Consigne de l'exercice
Indiquez, s'il vous plaît, sur quel site Jim Lobe relève des nuances dans le tableau, d'après le passage choisi.

--- Passage choisi ---

Ce matin sur Antiwar.com, Jim Lobe note bien des nuances dans le tableau. Lobe croit à l’apparition d’une politique multilatéraliste et très réaliste, contrastant avec ce qui a précédé. En passant, il met en évidence tel ou tel point de détail qui a son importance. Hillary Clinton, par exemple, unanimement acclamée comme une “super-hawk”. Il est vrai que la position outrageusement pro-israélienne d’Hillary depuis qu’elle est sénatrice de New York, contrastant avec ses positions pro-palestiniennes des années 1990, pourrait avoir beaucoup à voir (disons à 120%) avec l’électorat juif extrêmement important de New York City…

«Neoconservatives, who have long distrusted “realists” like Gates and Jones, have been particularly enthusiastic about Clinton's appointment, noting that she was the most hawkish and most supportive of Israel of all of the Democratic presidential candidates over the past year, although the latter stance may, in the words of one commentator, “simply have been a byproduct of representing New York [which has a disproportionately large Jewish population] in the Senate.”

--- Extraits des items ---

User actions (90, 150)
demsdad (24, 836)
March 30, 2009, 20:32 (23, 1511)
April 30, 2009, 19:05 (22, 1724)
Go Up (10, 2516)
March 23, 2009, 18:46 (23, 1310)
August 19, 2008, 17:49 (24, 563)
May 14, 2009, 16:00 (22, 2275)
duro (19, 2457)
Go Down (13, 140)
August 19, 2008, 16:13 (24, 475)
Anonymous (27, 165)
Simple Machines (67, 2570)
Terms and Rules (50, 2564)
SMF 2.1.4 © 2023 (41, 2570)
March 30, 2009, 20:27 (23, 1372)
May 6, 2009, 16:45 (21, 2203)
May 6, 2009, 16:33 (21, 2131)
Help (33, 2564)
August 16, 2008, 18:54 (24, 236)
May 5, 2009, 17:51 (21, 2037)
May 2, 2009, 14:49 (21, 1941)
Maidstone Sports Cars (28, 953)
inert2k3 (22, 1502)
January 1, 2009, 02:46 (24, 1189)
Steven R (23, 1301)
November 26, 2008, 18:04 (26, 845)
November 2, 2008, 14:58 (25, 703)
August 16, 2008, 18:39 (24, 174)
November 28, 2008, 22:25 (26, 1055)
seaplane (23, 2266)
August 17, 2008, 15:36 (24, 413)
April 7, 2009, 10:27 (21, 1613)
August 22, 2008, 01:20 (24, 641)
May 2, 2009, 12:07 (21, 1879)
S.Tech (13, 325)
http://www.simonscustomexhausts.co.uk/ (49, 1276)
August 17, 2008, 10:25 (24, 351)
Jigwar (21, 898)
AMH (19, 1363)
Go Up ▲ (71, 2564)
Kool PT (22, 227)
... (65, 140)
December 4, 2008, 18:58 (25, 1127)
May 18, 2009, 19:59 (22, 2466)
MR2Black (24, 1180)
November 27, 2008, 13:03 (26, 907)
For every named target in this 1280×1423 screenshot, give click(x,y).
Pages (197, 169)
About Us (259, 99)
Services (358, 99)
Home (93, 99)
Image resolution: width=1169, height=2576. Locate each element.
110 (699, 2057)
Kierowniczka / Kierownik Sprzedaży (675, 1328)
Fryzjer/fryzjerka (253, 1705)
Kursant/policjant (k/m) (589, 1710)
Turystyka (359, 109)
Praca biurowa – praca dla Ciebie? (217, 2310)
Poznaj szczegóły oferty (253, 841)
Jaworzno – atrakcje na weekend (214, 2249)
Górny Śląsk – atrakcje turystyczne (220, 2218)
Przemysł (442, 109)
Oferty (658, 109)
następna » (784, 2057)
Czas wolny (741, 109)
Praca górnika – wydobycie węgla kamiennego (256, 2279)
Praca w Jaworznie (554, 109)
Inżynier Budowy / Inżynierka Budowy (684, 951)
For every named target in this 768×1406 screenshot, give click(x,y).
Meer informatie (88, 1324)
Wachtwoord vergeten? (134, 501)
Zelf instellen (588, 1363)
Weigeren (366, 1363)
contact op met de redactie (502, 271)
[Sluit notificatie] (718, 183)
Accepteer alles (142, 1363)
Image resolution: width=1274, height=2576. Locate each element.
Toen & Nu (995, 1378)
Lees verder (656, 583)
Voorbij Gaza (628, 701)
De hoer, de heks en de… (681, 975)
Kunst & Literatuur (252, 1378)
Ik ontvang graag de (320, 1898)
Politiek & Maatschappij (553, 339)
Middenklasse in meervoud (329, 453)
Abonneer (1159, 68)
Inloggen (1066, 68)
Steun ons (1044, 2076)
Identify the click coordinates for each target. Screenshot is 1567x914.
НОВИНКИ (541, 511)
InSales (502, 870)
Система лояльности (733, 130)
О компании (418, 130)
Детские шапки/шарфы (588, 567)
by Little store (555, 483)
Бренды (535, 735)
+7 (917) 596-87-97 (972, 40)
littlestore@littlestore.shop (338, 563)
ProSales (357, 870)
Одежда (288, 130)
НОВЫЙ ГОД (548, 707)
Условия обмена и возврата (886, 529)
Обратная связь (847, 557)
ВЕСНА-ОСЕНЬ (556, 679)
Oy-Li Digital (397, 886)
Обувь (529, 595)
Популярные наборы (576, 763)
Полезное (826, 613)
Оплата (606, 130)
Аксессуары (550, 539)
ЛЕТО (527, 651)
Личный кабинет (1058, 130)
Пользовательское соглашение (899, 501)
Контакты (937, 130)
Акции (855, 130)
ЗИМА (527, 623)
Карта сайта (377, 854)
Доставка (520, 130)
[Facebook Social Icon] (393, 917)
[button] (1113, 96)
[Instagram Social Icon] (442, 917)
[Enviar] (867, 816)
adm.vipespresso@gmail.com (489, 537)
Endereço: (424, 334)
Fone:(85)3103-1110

---

Solution proposée
Sur Antiwar.com.